--- What this task involves ---
Beginning with the line that contains "Google Data Processing Information (325, 340)" and ending with the line that contains "CLICK HERE TO RETURN TO KREWE PAGE (369, 203)", reproduce the lines of the entries below exactly, omitting pictures.

--- Records for the task ---
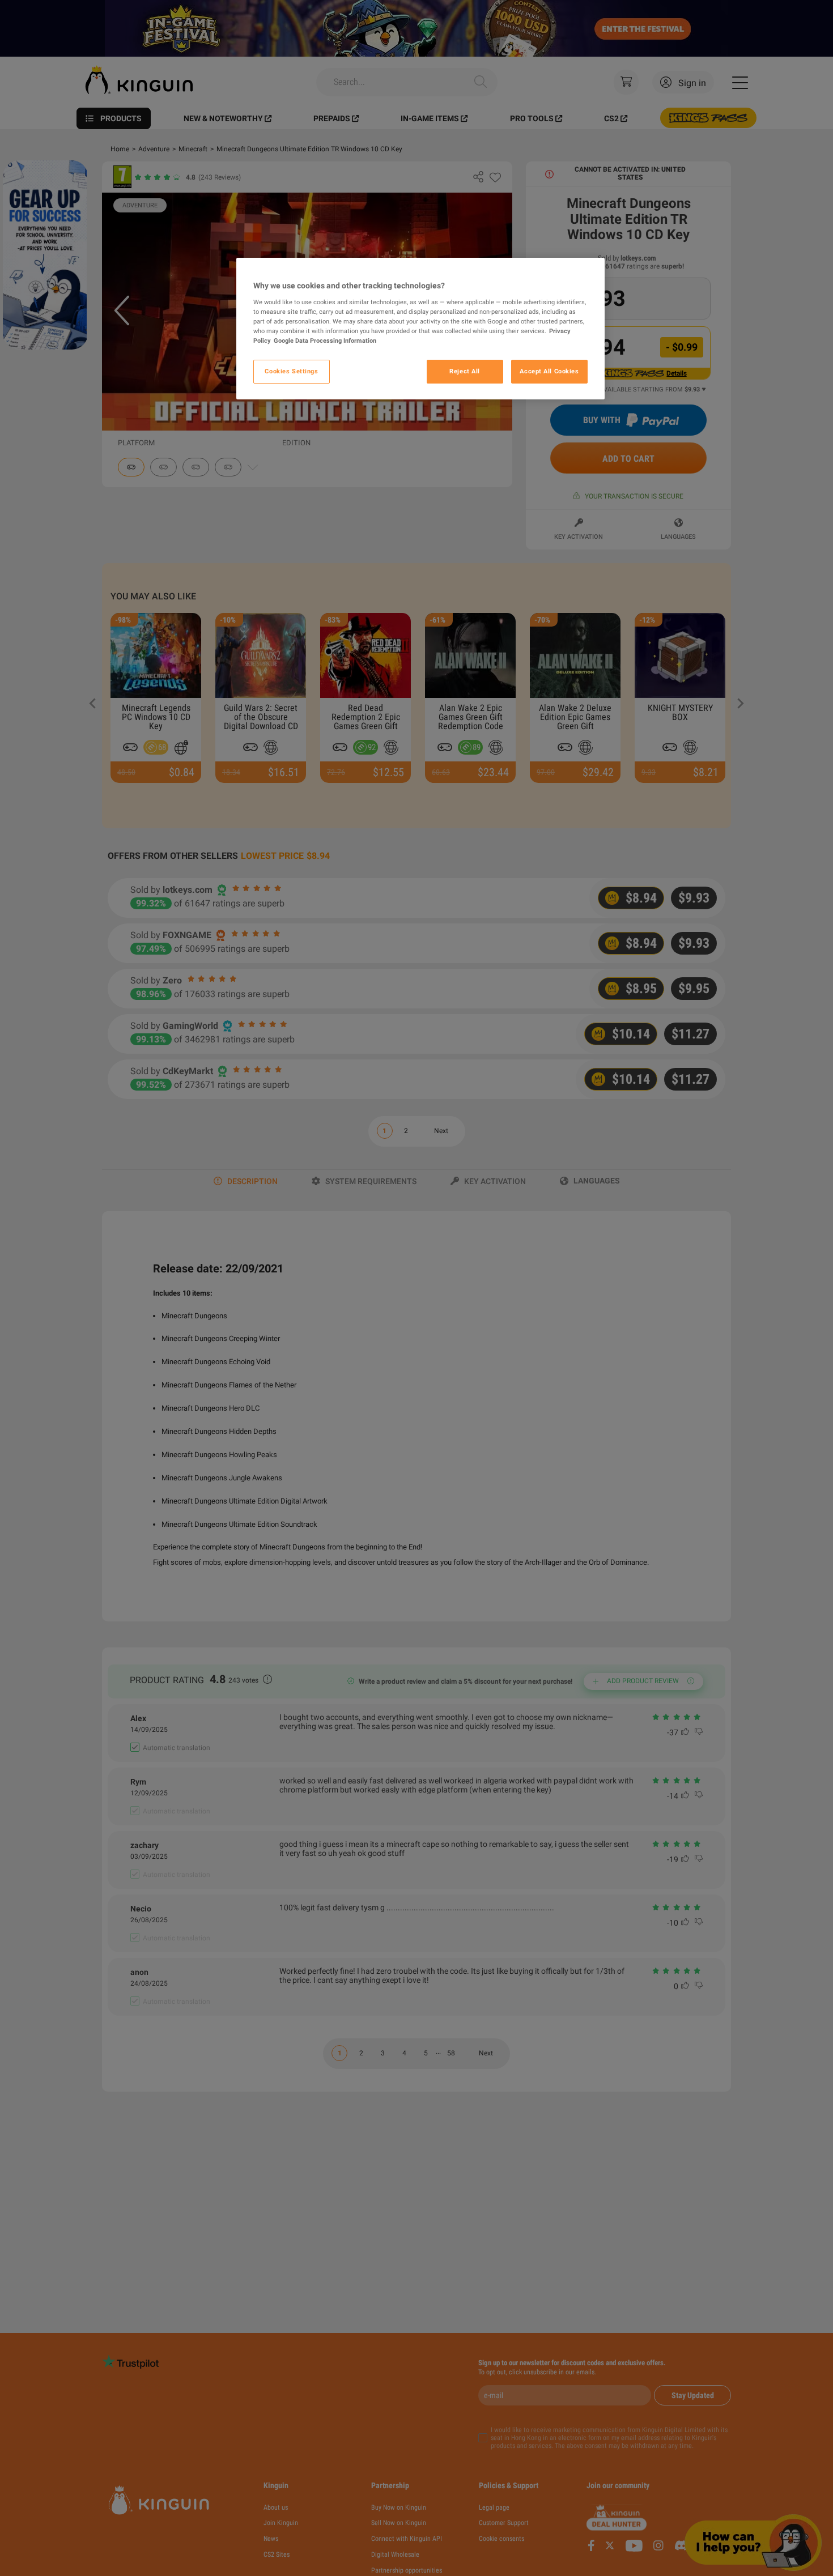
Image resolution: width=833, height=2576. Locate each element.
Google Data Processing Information (325, 340)
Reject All (464, 371)
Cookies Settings (291, 371)
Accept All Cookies (549, 371)
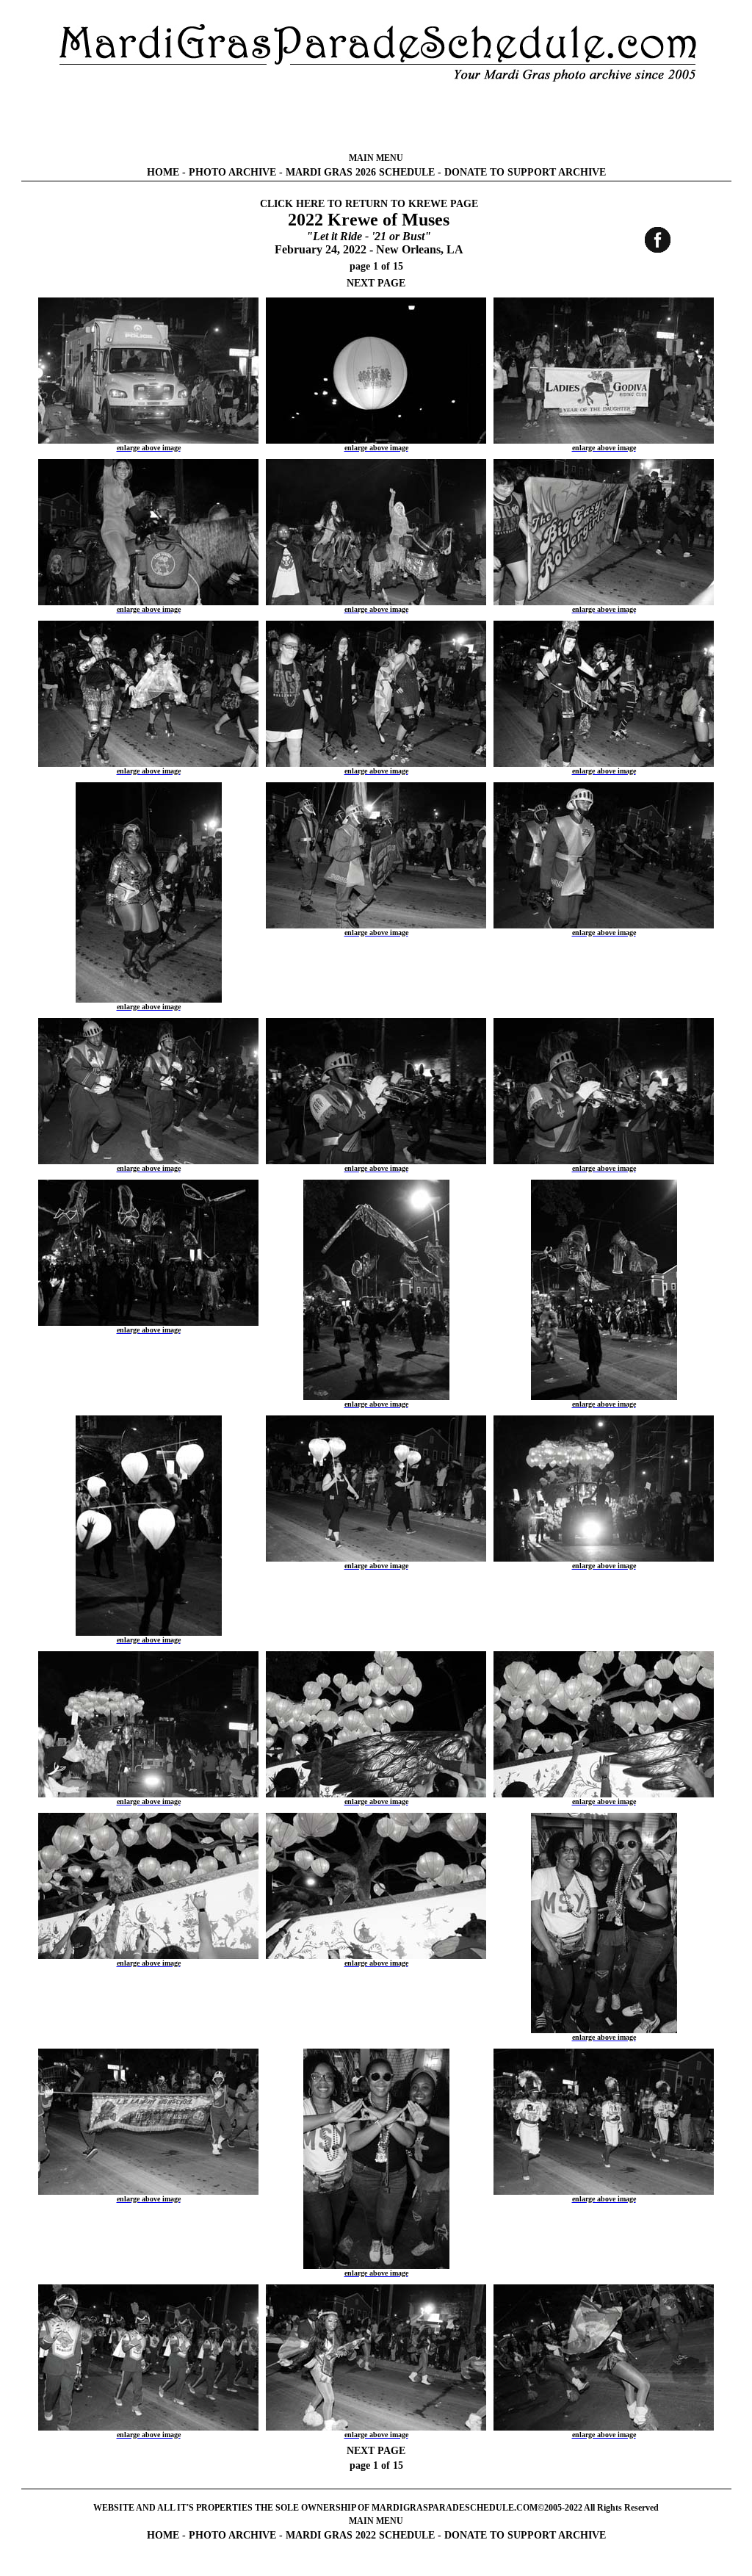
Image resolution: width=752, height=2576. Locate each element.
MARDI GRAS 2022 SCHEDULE (360, 2535)
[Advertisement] (376, 117)
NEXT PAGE (376, 283)
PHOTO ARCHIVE (232, 172)
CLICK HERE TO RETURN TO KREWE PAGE (369, 203)
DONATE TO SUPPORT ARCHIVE (525, 172)
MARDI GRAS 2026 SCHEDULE (360, 172)
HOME (163, 172)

--- Expected answer ---
Google Data Processing Information (325, 340)
Reject All (464, 371)
Cookies Settings (291, 371)
Accept All Cookies (549, 371)
Image resolution: width=752, height=2576. Locate each element.
MARDI GRAS 2022 SCHEDULE (360, 2535)
[Advertisement] (376, 117)
NEXT PAGE (376, 283)
PHOTO ARCHIVE (232, 172)
CLICK HERE TO RETURN TO KREWE PAGE (369, 203)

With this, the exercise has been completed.